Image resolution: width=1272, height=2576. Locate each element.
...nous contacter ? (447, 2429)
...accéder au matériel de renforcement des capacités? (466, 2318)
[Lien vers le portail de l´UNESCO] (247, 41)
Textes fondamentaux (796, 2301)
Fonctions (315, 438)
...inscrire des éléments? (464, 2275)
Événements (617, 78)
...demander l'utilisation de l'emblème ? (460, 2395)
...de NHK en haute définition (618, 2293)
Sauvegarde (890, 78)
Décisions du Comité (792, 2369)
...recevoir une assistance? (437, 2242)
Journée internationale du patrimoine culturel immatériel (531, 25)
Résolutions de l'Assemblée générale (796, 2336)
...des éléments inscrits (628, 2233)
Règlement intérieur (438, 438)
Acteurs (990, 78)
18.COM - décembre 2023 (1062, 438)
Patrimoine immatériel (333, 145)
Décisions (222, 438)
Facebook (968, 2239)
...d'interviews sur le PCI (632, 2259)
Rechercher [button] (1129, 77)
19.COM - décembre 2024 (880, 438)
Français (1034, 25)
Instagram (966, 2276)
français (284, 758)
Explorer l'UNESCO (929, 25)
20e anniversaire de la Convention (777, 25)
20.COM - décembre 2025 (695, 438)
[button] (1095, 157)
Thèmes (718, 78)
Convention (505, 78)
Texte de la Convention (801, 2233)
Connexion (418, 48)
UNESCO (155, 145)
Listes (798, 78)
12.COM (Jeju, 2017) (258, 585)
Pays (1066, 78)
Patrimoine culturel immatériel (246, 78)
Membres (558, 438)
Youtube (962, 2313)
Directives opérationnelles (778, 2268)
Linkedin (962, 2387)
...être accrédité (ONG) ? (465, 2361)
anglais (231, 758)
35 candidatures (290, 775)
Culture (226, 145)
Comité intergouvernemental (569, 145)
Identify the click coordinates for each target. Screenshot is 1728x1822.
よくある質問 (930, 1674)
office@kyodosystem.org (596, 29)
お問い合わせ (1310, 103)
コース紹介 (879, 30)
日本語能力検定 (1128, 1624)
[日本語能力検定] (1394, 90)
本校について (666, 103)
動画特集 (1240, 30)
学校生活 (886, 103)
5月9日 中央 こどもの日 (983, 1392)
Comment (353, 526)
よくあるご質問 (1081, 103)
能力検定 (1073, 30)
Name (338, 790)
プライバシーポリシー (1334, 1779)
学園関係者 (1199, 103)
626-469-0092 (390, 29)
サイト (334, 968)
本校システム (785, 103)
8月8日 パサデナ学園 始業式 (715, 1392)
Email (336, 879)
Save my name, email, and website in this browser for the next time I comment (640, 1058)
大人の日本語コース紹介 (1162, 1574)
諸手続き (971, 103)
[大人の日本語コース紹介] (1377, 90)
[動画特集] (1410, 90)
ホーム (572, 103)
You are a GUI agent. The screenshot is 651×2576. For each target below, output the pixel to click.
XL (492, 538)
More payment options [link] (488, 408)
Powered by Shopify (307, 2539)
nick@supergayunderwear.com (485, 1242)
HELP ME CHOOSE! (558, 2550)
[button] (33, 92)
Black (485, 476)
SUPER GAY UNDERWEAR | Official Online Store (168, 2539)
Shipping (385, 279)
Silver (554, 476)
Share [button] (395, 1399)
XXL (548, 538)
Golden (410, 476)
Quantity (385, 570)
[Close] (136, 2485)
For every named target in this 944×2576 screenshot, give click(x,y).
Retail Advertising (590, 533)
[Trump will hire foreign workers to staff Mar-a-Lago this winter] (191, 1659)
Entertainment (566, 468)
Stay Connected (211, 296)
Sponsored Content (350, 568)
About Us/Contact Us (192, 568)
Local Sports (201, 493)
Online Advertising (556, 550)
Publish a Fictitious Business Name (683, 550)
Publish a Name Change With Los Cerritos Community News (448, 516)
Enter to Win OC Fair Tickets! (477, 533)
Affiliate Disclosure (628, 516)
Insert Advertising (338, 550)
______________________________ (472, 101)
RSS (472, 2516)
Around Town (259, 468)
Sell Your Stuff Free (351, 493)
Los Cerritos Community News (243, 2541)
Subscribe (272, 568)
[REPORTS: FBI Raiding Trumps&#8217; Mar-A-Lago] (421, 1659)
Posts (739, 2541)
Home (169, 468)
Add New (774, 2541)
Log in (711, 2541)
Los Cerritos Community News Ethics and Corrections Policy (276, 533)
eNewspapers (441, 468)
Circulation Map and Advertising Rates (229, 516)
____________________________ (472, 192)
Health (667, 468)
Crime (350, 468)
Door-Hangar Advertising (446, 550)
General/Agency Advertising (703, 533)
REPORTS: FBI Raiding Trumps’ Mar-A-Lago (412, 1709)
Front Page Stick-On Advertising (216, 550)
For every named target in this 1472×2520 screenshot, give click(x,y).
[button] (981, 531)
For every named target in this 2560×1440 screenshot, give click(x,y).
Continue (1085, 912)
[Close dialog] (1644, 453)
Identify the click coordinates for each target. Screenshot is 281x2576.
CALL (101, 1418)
■ ■ ■ ■
What is expected =
All that should be written out is the stretch of lines above between the one holding "8月8日 パサデナ学園 始業式 (715, 1392)" and the one holding "XL (492, 538)", inclusive, exactly as given.

Response box =
8月8日 パサデナ学園 始業式 (715, 1392)
Email (336, 879)
Save my name, email, and website in this browser for the next time I comment (640, 1058)
大人の日本語コース紹介 (1162, 1574)
諸手続き (971, 103)
[大人の日本語コース紹介] (1377, 90)
[動画特集] (1410, 90)
ホーム (572, 103)
You are a GUI agent. The screenshot is 651×2576. For each target below, output the pixel to click.
XL (492, 538)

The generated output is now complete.